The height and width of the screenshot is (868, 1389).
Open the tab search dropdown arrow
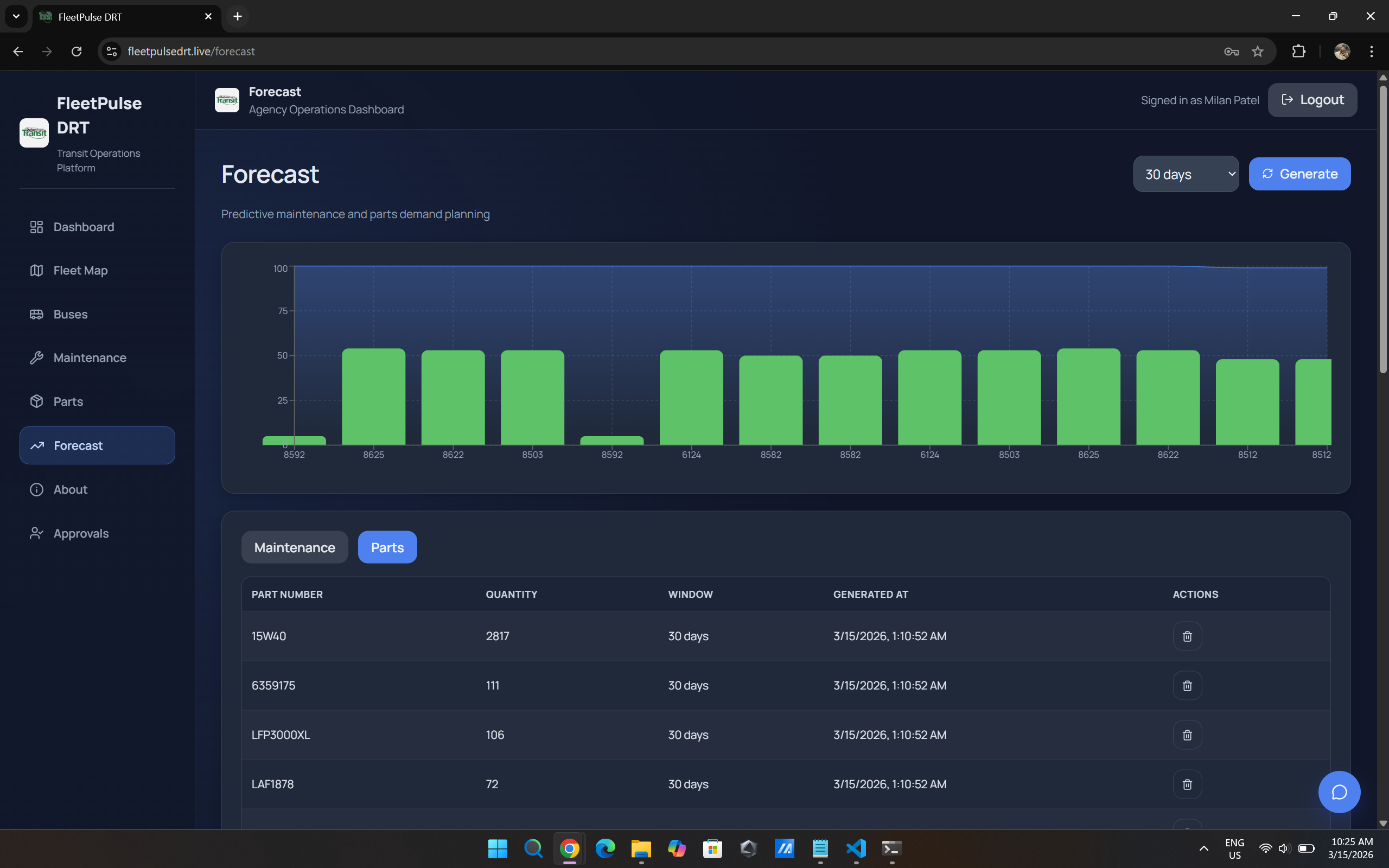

...

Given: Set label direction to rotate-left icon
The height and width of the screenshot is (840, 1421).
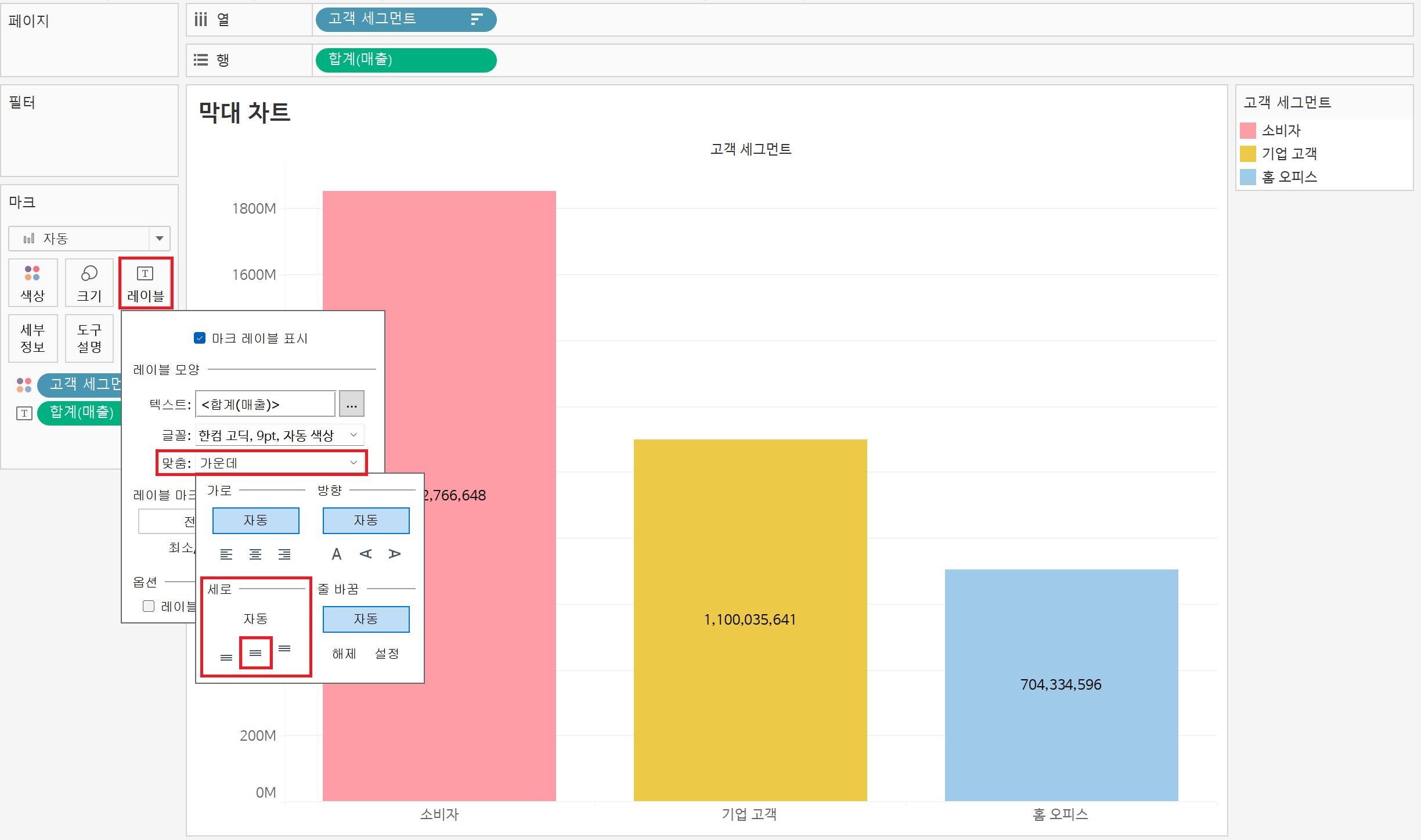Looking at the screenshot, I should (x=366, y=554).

PROBLEM TO SOLVE »
Please give back, exactly as it stands above, the stretch from the line with "The height and width of the screenshot is (868, 1389)." through the line with "Open the tab search dropdown arrow", and no line outside it.

PROBLEM SOLUTION »
The height and width of the screenshot is (868, 1389).
Open the tab search dropdown arrow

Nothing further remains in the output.